The Flyers still lead the Eastern Conference finals, two games to one. But they sounded angrier and more upset at themselves than when they trailed Boston, three games to none.
It's all part of the complicated psychology of long playoff series. In the last round, the Flyers needed to believe they could overcome that 0-3 deficit. They needed to convince themselves they were playing well enough to win, even in the losses. And it worked. They staged one of the great comebacks in the history of sports.
The trend in this series isn't a good one for the Flyers. They have gotten worse in each game, the exact opposite of the approach Laviolette preaches. They were good in Game 1, mediocre in Game 2 and just plain bad in Game 3.
It is vital to turn that trend back around in time for Game 4. A 3-1 lead is vastly different from a tied series, obviously. But in this case, it would weigh even more on the Canadiens. Their balloon is full of air right now. Popping it would be a major blow to them.
"There's a fine line between cocky and confident," Daniel Carcillo said. Canadian reporters were asking him about a moment captured on the arena's scoreboard screen.

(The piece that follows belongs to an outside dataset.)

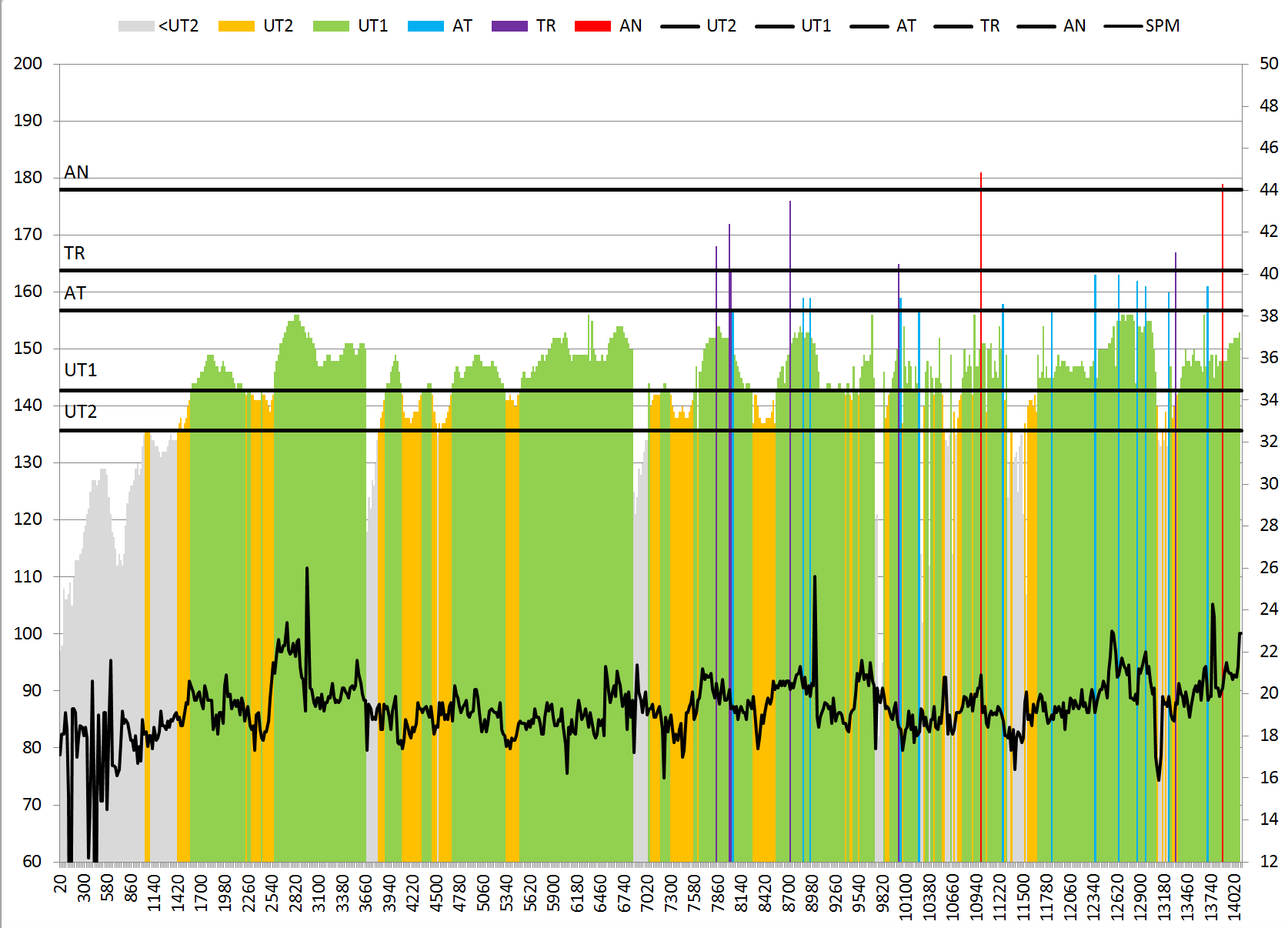Click the right axis value 50
1288x928 pixels.
[x=1269, y=64]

Montreal forward Michael Cammalleri was seen sticking his tongue out at Carcillo. That and some trash talk from Maxim Lapierre had the Flyers smoldering a bit.

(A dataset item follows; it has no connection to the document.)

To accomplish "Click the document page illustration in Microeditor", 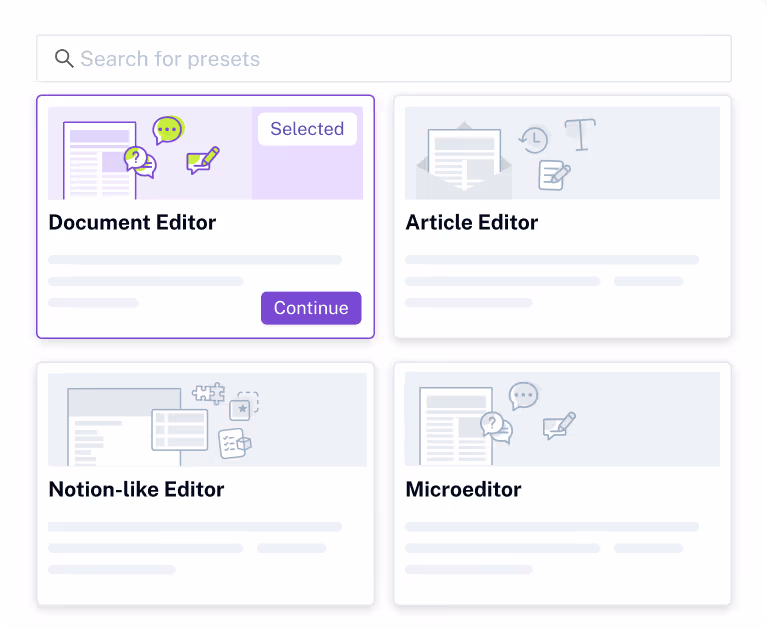I will coord(455,425).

So did an incident in the final minutes. With Chris Pronger and Braydon Coburn in the penalty box, the Canadiens put their top power-play unit on the ice. Given the 4-1 score, the Flyers took this as a breach of etiquette - kind of like stealing a base with a big ninth-inning lead in baseball, or throwing long passes with a four-touchdown lead in football.

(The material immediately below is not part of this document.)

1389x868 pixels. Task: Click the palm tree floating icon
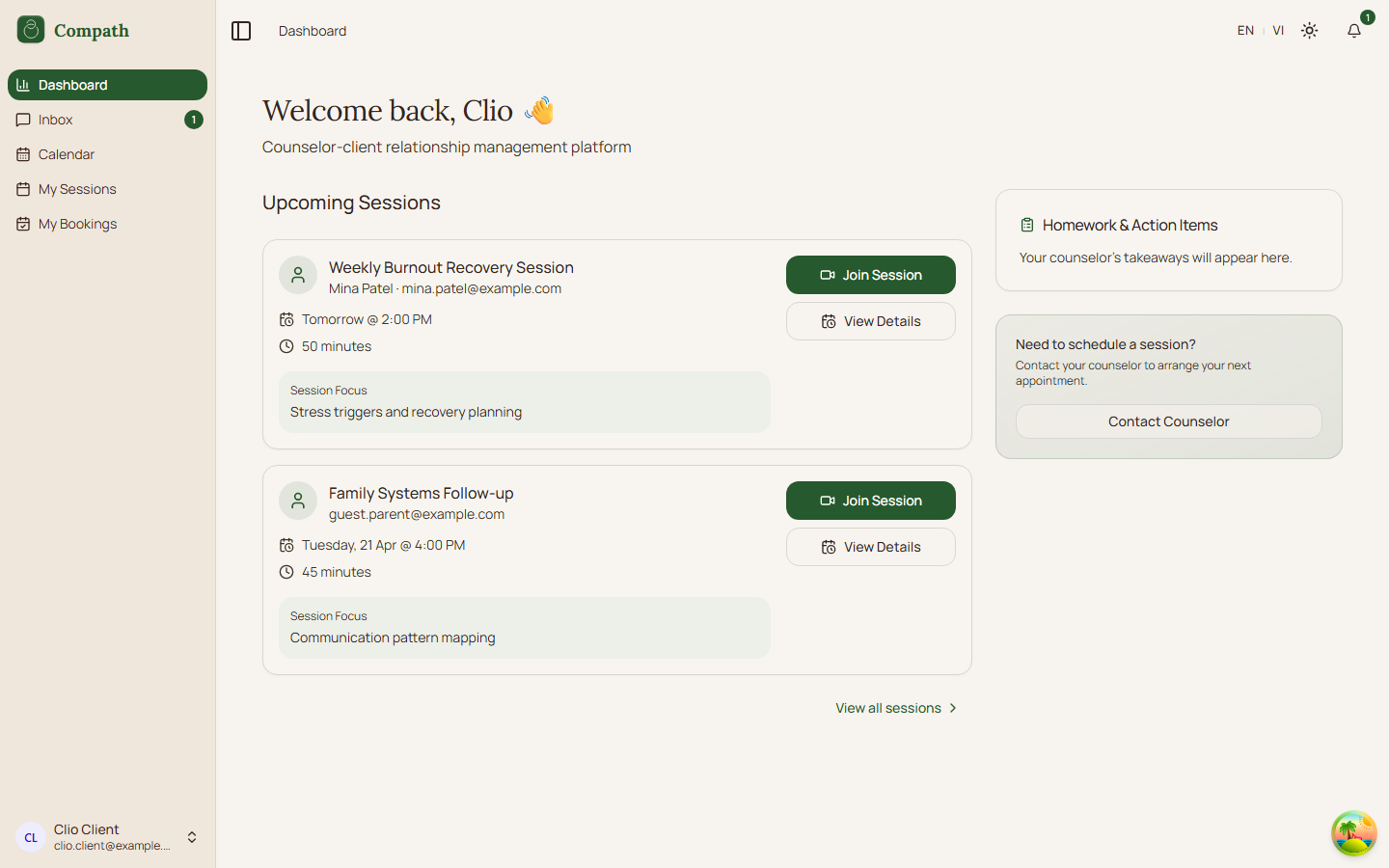coord(1353,833)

"I'm not sure what they were trying to do," Richards said. "Obviously, [trying to] score is the first thing. Maybe stick it to us a little bit. But karma sometimes comes back to you, too, at some point. Hopefully, we can use that bitter taste in the mouth from them trying to do that, and channel it into energy that we can use in a positive way."
A neutral observer may note that the Canadiens scored that fifth goal with their top power-play unit just after a late-game fracas broke out. So it may well be they were responding to the pounding Scott Hartnell handed to Roman Hamrlik.
"I think as the series moves along and there is more and more hate from each side, things like that are bound to happen at some point," Danny Briere said. "We have a lot of guys who are good in that department."
Karma is in the eye of the beholder.
But it doesn't matter whether the Flyers are in the right here. This is really about convincing themselves the Canadiens are the villains - anything for a psychological edge.
"There are a lot of different ways to word it," Laviolette said. "Attitude, desperation, drive. But our attitude was a little more crisp [in Friday's practice]. They seemed to catch our attention [Thursday] night. We were a little crisper on the ice, and that attitude, you can build on that through the night right up until game time tomorrow and take a much different approach to the game."
The Flyers' strategy is to wear their opponent down physically over a long series. It worked against Boston. Trouble is, that takes a toll on them as well. So it's reasonable to wonder if fatigue is setting in with the Flyers just when they need to deal with Montreal's speed.
A little anger, at yourself and at your opponent, is a traditional hockey remedy for fatigue and subpar play. After a day spent simmering in it, the Flyers have to be at a full boil for Game 4.